=== Begin Enclosure ===

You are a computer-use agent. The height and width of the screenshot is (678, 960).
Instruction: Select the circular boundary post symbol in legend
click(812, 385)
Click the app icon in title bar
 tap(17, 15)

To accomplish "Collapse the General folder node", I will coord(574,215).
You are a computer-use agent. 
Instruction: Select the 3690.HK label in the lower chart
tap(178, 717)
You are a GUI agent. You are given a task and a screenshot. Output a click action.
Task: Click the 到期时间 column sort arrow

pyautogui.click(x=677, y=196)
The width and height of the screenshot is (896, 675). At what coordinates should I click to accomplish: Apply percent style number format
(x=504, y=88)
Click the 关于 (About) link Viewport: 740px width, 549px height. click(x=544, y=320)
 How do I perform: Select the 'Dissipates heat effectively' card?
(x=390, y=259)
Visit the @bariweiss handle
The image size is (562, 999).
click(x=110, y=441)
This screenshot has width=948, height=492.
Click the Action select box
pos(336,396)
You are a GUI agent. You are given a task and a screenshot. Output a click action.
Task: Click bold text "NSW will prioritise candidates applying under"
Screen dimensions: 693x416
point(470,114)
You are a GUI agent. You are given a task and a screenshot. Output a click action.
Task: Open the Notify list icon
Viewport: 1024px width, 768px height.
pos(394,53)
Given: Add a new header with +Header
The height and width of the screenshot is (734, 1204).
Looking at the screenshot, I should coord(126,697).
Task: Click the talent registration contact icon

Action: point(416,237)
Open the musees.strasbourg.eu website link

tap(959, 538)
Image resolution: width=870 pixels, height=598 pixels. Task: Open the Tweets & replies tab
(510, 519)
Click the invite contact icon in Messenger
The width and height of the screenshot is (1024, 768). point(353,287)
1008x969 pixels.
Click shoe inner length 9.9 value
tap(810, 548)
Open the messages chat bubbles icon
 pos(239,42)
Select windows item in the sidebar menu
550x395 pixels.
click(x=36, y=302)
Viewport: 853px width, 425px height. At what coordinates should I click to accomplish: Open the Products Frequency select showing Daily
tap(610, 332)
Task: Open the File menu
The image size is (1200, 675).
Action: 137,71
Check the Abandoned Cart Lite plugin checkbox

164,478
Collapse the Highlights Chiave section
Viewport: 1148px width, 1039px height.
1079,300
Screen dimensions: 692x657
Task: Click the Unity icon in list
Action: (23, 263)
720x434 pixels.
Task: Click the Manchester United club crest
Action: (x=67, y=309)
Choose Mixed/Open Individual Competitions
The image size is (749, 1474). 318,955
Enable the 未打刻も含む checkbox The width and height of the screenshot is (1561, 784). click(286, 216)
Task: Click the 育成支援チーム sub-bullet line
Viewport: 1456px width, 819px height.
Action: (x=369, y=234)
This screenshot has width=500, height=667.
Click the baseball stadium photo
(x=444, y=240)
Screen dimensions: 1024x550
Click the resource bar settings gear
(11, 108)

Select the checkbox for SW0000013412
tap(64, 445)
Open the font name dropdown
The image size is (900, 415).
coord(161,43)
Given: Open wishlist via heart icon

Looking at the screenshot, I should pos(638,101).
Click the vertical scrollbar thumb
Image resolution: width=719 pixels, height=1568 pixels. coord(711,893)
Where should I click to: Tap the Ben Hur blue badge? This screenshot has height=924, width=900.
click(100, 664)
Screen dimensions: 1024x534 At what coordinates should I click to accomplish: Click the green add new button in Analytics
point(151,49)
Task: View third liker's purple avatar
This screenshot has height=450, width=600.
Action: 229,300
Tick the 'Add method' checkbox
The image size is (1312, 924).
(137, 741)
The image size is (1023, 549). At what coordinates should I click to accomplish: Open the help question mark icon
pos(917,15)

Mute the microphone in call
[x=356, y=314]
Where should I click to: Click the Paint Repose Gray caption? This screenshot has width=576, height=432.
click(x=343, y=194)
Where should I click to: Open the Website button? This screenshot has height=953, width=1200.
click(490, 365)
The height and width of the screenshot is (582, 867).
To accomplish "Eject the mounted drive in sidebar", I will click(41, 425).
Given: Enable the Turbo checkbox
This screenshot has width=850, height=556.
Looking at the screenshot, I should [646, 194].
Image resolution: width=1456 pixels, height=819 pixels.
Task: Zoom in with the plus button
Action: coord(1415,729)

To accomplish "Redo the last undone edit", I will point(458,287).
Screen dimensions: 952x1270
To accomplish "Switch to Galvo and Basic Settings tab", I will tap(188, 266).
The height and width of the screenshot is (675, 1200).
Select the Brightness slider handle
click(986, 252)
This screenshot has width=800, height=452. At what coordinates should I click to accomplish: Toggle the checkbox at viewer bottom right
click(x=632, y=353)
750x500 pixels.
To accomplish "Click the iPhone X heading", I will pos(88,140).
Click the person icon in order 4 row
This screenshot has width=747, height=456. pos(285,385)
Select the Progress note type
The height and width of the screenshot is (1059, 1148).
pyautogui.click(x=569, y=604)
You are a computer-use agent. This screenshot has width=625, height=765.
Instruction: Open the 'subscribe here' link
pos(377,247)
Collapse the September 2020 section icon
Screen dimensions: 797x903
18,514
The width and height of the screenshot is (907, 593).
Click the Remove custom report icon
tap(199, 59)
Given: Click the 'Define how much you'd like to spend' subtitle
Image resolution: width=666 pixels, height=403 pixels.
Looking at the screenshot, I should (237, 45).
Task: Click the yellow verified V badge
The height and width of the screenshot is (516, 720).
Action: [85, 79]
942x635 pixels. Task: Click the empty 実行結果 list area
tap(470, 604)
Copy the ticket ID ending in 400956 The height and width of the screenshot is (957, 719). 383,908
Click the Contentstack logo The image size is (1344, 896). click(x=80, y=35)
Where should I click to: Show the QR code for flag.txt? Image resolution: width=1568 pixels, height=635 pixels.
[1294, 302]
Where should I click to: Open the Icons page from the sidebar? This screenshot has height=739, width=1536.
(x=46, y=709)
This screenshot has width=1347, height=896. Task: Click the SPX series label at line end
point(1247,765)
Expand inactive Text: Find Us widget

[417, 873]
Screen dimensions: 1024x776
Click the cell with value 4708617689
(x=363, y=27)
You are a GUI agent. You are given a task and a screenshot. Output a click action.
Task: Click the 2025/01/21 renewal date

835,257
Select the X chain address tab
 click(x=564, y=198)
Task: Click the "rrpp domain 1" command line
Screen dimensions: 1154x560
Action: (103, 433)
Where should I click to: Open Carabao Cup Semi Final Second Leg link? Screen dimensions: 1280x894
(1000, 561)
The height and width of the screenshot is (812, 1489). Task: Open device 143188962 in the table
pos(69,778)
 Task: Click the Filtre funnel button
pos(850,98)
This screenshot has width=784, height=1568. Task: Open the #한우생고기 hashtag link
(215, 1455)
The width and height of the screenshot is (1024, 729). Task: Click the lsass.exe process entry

=== End Enclosure ===

## To do
What is needed is an exact copy of the lines from the one containing "The height and width of the screenshot is (812, 1489)." through the final line of the data, both included, and nothing more.

## Solution to this problem
The height and width of the screenshot is (812, 1489). Task: Open device 143188962 in the table
pos(69,778)
 Task: Click the Filtre funnel button
pos(850,98)
This screenshot has width=784, height=1568. Task: Open the #한우생고기 hashtag link
(215, 1455)
The width and height of the screenshot is (1024, 729). Task: Click the lsass.exe process entry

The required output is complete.